### Records for processing ###

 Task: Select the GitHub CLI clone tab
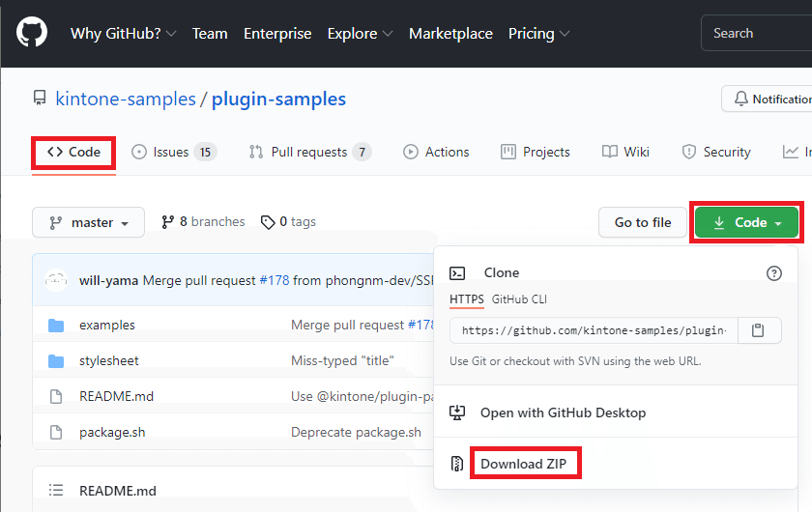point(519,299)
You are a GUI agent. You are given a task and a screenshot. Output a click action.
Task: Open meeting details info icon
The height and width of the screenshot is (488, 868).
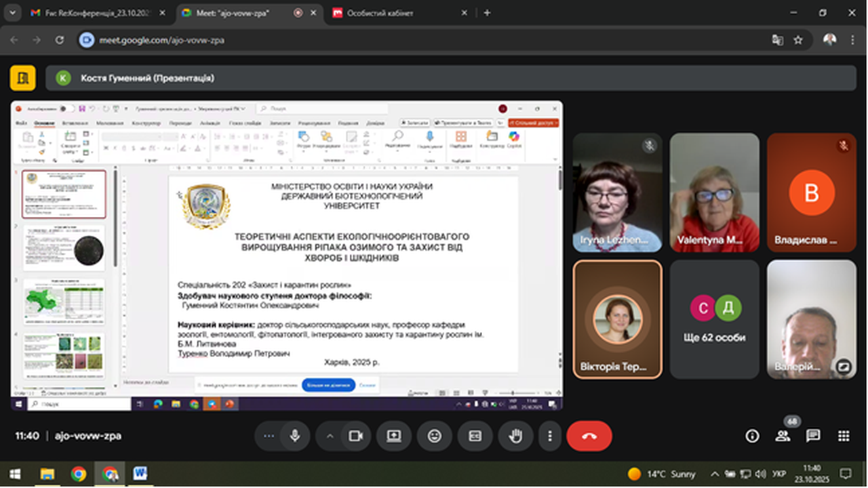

###

Problem requirements:
Reproduce the listing above from the line that contains "Task: Open meeting details info icon" through its final line, exactly and with nothing added. Omit the images.

Task answer:
Task: Open meeting details info icon
The height and width of the screenshot is (488, 868).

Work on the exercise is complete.